Oleh: Leonita Siwiyanti (Dosen di Program Studi Manajemen Retail Fakultas Ekonomi Universitas Muhammadiyah Sukabumi)
Pesta demokrasi yang telah dilakukan negara Indonesia selama tiga kali berturut-turut untuk memilih pemimpin negara sangatlah memprihatinkan. Terjadinya perselisihan dan perpecahan diantara keluarga dan kerabat, semua akibat perbedaan pilihan. Munculnya kubu-kubuan, tim sukses yang mengakibatkan adanya kampanye yang terselubung. Banyak juga kegiatan serangan fajar dengan politik uang yang sudah bukan rahasia lagi.
Persiapan untuk ajang demokrasi tersebut memang sudah dilakukan jauh-jauh hari, terkadang setahun sebelumnya. Namun kisah yang sama akan terulang lagi, mungkin evaluasi dari kegiatan pemilu tersebut tidak sampai ke lini yang paling bawah. Begitu banyaknya penyelewengan dan kondisi yang memprihatinkan bangsa kita.
Setelah ajang pemilu usai bermunculan kasus-kasus korupsi akibat kegiatan tersebut. Begitupula para pemangku kebijakan yang dipilih rakyat tidak lagi berpihak kepada rakyat. Miris memang berjuta-juta bahkan milyaran uang berhamburan ketika pesta demokrasi tersebut digelar. Pemilu dan Pilpres yang sudah kita lakukan beberapa periode ini terlalu berdarah-darah, terlalu mahal dan memecah belah rakyat Indonesia. Padahal kita memiliki slogan “Bhinneka Tunggal Ika” berbeda-beda tetap satu jua.
Rakyat Indonesia Belum Paham Makna Demokrasi Sesungguhnya
Demokrasi yang diadopsi dari sistem barat yakni masyarakat kita belum paham sepenuhnya makna dan implementasinya. Demokrasi yang digaungkan oleh Abraham Lincoln menyatakan bahwa pemerintahan dari rakyat, oleh rakyat dan untuk rakyat. Namun makna tersebut belum sepenuhnya bisa terlaksana dengan baik dan tepat. Fenomena yang terlihat tetap saja yang kuat berkuasa dan yang lemah semakin binasa.
Betapa menyedihkan yang kita lihat dan rasakan, bagaimana pada pemilu terakhir banyaknya orang yang menjadi golput (orang yang tidak mau memakai hak pilihnya). Semua itu karena mereka tidak kenal dengan pemimpin yang akan mereka pilih. Banyak calon-calon legislatif bermunculan menjelang ajang pemilihan. Tokoh baru yang setiap harinya tidak dekat dengan rakyat, tetapi semakin rajin bersosial ketika mencalonkan diri. Mencoba mengambil hati rakyat dengan kedermawanannya tanpa disadari akan membawa kebinasaan.

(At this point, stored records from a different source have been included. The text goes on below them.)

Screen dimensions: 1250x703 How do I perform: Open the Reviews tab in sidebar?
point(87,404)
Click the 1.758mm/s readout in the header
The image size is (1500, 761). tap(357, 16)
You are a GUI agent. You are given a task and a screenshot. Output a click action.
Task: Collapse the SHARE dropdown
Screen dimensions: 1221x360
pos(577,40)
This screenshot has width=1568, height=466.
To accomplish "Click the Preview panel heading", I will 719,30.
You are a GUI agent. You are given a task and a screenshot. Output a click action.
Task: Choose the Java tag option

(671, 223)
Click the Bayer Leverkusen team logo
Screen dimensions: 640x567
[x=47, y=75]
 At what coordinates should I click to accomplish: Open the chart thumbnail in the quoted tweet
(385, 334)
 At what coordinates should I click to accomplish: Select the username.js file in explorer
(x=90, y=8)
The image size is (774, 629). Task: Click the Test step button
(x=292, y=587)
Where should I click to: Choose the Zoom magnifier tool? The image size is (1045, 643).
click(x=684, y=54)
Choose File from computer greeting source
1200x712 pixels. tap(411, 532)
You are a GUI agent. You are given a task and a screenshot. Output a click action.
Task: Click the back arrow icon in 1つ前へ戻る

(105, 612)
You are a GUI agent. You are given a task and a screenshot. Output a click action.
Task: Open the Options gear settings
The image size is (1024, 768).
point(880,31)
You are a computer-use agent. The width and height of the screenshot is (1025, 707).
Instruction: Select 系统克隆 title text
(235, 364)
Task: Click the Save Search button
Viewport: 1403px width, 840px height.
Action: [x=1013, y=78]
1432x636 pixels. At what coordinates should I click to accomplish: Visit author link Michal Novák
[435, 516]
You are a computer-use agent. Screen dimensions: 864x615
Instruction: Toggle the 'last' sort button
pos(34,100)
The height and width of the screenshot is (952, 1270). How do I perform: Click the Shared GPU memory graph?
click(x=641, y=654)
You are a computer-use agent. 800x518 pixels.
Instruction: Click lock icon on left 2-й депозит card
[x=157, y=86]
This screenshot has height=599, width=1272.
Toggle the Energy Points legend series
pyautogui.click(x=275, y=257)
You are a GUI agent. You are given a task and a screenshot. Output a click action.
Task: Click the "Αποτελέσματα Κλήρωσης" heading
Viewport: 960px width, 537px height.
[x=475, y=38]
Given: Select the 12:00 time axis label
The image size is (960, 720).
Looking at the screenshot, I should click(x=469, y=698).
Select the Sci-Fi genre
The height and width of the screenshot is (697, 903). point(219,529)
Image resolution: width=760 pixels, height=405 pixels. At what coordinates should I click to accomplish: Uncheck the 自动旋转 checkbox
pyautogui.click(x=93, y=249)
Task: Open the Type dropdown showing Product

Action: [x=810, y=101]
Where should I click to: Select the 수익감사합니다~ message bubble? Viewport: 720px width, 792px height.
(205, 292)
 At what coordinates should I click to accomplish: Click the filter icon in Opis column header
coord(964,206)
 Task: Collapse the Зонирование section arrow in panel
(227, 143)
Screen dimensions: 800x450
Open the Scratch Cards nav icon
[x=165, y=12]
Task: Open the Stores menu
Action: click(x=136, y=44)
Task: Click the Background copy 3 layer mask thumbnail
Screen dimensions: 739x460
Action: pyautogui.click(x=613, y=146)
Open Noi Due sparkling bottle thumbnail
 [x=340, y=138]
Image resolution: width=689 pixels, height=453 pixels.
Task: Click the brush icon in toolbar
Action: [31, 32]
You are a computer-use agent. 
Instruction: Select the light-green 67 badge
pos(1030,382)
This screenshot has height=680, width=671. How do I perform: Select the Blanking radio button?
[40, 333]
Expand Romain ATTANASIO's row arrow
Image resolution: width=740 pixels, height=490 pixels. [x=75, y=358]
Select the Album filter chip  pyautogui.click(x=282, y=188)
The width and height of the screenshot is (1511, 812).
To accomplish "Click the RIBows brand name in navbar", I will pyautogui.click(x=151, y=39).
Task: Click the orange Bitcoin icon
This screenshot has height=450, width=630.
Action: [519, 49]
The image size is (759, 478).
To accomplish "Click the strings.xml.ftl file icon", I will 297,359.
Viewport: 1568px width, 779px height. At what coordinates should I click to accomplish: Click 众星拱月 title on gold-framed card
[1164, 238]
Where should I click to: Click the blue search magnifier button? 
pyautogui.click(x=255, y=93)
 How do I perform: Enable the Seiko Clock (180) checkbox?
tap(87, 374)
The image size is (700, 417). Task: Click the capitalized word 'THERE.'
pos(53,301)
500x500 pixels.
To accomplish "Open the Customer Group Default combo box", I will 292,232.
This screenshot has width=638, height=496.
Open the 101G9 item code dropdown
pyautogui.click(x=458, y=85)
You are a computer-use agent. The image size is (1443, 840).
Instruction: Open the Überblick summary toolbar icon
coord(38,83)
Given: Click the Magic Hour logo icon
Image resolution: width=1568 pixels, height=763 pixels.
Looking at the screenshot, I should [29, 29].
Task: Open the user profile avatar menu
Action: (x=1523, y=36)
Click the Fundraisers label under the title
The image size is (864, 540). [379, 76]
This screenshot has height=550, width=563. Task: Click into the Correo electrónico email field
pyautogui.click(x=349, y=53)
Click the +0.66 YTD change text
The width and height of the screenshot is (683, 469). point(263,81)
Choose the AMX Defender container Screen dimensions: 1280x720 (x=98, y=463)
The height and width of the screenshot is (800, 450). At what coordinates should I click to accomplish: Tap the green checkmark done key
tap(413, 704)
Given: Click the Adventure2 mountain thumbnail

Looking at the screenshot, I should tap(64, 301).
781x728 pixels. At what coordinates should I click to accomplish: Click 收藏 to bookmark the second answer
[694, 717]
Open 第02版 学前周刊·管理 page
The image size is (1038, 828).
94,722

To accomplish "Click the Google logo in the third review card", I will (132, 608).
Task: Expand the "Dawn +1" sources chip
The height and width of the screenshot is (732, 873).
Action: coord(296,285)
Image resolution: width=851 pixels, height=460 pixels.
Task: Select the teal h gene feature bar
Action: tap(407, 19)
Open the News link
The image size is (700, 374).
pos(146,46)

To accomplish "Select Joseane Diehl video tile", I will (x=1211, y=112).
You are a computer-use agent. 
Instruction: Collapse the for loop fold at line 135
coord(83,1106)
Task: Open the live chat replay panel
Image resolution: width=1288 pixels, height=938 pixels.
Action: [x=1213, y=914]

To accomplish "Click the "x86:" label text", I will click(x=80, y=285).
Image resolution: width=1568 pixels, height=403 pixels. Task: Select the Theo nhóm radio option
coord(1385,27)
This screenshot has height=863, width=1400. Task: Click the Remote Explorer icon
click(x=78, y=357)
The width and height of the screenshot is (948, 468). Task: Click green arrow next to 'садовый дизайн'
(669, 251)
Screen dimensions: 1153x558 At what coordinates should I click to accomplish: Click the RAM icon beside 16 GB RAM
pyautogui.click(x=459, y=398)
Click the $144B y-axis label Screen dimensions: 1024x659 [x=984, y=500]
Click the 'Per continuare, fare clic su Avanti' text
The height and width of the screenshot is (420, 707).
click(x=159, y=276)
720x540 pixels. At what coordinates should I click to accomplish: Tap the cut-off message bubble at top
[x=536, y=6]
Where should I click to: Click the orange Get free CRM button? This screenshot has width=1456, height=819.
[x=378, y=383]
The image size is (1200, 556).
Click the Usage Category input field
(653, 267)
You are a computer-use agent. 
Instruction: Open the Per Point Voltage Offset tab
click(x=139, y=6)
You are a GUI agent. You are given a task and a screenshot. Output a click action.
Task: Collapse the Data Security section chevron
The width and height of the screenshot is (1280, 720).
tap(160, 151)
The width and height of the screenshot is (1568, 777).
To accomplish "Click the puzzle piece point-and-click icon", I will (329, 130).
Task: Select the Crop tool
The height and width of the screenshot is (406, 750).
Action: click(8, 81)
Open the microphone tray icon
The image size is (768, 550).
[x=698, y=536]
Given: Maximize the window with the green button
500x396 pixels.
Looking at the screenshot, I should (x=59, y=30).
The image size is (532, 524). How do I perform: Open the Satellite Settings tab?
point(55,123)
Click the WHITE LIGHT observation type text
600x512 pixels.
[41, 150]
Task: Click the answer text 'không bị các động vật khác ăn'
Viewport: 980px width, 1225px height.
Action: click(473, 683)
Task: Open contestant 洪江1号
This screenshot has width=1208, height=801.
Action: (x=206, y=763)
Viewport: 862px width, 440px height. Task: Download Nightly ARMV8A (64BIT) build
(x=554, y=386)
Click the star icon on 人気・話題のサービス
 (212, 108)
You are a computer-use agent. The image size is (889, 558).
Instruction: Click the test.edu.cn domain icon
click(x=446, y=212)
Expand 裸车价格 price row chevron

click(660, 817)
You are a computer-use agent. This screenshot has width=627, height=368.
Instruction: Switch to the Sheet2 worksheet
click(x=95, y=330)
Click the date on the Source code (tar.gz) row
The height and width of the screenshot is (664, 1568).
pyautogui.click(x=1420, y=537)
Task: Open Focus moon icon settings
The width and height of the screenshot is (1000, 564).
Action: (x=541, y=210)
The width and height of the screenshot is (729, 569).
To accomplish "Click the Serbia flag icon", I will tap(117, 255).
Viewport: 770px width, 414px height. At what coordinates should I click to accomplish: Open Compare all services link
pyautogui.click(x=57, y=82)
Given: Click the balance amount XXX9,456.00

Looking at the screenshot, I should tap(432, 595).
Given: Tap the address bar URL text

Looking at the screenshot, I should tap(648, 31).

Hingga carut-marut kasus surat dan kotak suara yang melibatkan banyak pejabat dalam kasus korupsi, serta proses pemilihan yang diduga sudah direncanakan oleh oknum tertentu. Menjadi kabar yang menyedihkan dengan banyaknya para panitia pemilihan yang bergelimpangan jatuh sakit sampai meninggal dunia. Semua karena sistem pemilihan tersebut sangat melelahkan dan akhirnya mengakibatkan jatuh korban yang cukup banyak.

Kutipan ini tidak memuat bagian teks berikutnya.